**WORK TO COMPLETE**
Only the number is wanted: how many lines of the listing below contain "computer"?

**DATA EXTRACT**
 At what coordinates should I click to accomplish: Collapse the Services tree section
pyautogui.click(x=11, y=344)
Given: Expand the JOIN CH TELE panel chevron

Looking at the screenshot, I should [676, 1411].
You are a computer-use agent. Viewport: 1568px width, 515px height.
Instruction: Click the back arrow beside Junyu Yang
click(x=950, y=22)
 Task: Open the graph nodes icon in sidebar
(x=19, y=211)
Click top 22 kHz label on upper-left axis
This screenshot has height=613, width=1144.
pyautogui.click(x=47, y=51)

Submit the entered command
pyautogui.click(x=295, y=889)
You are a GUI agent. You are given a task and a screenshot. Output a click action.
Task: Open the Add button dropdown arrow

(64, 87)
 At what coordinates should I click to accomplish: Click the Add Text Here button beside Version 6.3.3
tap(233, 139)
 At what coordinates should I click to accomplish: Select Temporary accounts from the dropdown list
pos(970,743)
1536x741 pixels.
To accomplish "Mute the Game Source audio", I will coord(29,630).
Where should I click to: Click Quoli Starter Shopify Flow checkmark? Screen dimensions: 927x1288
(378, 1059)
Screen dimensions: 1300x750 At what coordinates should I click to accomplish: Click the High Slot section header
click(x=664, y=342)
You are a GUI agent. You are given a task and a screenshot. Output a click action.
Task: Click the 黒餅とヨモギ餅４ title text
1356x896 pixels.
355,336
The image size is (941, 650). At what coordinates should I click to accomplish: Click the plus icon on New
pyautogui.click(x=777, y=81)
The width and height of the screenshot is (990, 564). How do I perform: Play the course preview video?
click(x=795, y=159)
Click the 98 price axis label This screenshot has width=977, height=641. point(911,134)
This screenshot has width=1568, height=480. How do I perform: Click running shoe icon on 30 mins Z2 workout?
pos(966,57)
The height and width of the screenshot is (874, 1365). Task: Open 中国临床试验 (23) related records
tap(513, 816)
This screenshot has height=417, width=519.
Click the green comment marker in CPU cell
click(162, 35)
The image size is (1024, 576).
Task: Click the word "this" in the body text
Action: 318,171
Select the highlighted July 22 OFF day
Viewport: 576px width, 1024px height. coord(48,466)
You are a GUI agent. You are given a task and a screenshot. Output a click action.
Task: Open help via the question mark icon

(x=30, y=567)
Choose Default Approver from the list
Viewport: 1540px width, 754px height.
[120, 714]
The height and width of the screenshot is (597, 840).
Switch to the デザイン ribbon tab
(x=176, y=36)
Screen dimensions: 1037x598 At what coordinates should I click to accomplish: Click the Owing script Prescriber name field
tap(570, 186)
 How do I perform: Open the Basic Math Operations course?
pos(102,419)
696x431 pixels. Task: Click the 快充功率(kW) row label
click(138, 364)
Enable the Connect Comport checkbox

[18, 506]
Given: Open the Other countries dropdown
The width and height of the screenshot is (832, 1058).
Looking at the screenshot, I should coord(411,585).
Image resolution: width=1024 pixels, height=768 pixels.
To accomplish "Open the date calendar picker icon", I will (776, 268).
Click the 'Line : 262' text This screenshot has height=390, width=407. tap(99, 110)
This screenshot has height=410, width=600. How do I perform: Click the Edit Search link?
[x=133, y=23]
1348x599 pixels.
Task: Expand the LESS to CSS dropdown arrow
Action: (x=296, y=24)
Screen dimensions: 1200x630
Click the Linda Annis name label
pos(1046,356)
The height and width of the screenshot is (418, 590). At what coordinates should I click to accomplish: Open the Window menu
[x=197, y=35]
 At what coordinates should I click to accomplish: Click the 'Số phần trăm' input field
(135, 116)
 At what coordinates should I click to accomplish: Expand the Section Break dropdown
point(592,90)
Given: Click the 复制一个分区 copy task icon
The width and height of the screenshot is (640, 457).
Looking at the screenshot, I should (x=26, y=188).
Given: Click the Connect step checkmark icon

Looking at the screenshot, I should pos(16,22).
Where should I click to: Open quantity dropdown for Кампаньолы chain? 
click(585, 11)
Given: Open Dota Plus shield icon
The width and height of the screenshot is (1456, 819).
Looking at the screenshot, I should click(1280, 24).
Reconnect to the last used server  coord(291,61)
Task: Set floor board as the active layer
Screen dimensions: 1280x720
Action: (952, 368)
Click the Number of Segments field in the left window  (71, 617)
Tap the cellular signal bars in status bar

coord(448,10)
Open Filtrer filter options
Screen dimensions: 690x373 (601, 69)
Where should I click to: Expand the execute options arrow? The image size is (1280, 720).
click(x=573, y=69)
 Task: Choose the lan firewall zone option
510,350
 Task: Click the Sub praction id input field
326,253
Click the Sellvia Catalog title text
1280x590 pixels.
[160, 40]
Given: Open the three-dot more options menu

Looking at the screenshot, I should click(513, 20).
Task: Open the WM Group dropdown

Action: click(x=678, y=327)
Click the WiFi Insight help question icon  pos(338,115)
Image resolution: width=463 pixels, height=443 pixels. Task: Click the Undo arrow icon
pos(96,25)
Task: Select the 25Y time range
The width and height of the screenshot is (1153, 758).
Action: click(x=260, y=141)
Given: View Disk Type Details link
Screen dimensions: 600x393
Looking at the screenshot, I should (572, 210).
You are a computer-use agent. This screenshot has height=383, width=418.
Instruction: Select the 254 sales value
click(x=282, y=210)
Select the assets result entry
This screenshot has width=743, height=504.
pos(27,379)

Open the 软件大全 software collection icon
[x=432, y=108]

**OUTPUT FOR THIS EXERCISE**
2